§ **YOUR TASK**
Return each entry below without any alteration.

Records from a dataset
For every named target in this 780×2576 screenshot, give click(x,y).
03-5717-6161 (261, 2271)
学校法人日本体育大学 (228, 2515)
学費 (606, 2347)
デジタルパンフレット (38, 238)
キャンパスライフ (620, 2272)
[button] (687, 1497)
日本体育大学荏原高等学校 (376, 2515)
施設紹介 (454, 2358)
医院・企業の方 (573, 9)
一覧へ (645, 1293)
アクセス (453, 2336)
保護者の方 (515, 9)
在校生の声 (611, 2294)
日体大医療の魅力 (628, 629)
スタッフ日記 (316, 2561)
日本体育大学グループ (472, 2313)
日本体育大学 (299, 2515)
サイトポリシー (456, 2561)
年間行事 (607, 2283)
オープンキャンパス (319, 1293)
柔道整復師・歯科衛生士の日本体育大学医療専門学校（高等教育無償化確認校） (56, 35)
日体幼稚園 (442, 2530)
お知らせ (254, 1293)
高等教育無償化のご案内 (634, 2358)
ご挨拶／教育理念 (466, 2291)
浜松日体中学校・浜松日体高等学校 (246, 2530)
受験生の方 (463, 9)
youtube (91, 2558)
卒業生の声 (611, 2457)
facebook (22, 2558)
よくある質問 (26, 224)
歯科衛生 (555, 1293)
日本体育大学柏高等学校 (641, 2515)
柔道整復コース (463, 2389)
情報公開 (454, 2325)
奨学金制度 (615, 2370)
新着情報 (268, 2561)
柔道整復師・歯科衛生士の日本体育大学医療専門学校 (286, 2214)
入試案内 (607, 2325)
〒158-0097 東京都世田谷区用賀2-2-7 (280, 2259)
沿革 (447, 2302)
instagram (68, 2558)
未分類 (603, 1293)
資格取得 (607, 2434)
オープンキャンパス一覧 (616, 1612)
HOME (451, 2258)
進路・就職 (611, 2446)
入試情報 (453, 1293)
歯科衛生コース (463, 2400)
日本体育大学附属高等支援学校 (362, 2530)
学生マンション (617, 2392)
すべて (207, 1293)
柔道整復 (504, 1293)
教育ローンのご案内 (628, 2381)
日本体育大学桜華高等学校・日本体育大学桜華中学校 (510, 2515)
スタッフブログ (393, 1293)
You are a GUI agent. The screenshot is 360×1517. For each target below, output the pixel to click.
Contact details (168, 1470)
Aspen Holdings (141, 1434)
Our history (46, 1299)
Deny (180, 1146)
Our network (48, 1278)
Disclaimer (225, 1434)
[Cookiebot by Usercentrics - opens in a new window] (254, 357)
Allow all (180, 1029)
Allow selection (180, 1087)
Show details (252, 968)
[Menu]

§ **EXERCISE SOLUTION**
For every named target in this 780×2576 screenshot, give click(x,y).
03-5717-6161 (261, 2271)
学校法人日本体育大学 (228, 2515)
学費 (606, 2347)
デジタルパンフレット (38, 238)
キャンパスライフ (620, 2272)
[button] (687, 1497)
日本体育大学荏原高等学校 (376, 2515)
施設紹介 (454, 2358)
医院・企業の方 (573, 9)
一覧へ (645, 1293)
アクセス (453, 2336)
保護者の方 (515, 9)
在校生の声 (611, 2294)
日体大医療の魅力 (628, 629)
スタッフ日記 (316, 2561)
日本体育大学グループ (472, 2313)
日本体育大学 (299, 2515)
サイトポリシー (456, 2561)
年間行事 (607, 2283)
オープンキャンパス (319, 1293)
柔道整復師・歯科衛生士の日本体育大学医療専門学校（高等教育無償化確認校） (56, 35)
日体幼稚園 (442, 2530)
お知らせ (254, 1293)
高等教育無償化のご案内 (634, 2358)
ご挨拶／教育理念 (466, 2291)
浜松日体中学校・浜松日体高等学校 (246, 2530)
受験生の方 (463, 9)
youtube (91, 2558)
卒業生の声 (611, 2457)
facebook (22, 2558)
よくある質問 (26, 224)
歯科衛生 (555, 1293)
日本体育大学柏高等学校 (641, 2515)
柔道整復コース (463, 2389)
情報公開 (454, 2325)
奨学金制度 (615, 2370)
新着情報 (268, 2561)
柔道整復師・歯科衛生士の日本体育大学医療専門学校 (286, 2214)
入試案内 (607, 2325)
〒158-0097 東京都世田谷区用賀2-2-7 (280, 2259)
沿革 (447, 2302)
instagram (68, 2558)
未分類 (603, 1293)
資格取得 (607, 2434)
オープンキャンパス一覧 (616, 1612)
HOME (451, 2258)
進路・就職 (611, 2446)
入試情報 (453, 1293)
歯科衛生コース (463, 2400)
日本体育大学附属高等支援学校 (362, 2530)
学生マンション (617, 2392)
すべて (207, 1293)
柔道整復 (504, 1293)
教育ローンのご案内 (628, 2381)
日本体育大学桜華高等学校・日本体育大学桜華中学校 (510, 2515)
スタッフブログ (393, 1293)
You are a GUI agent. The screenshot is 360×1517. For each target below, output the pixel to click.
Contact details (168, 1470)
Aspen Holdings (141, 1434)
Our history (46, 1299)
Deny (180, 1146)
Our network (48, 1278)
Disclaimer (225, 1434)
[Cookiebot by Usercentrics - opens in a new window] (254, 357)
Allow all (180, 1029)
Allow selection (180, 1087)
Show details (252, 968)
[Menu]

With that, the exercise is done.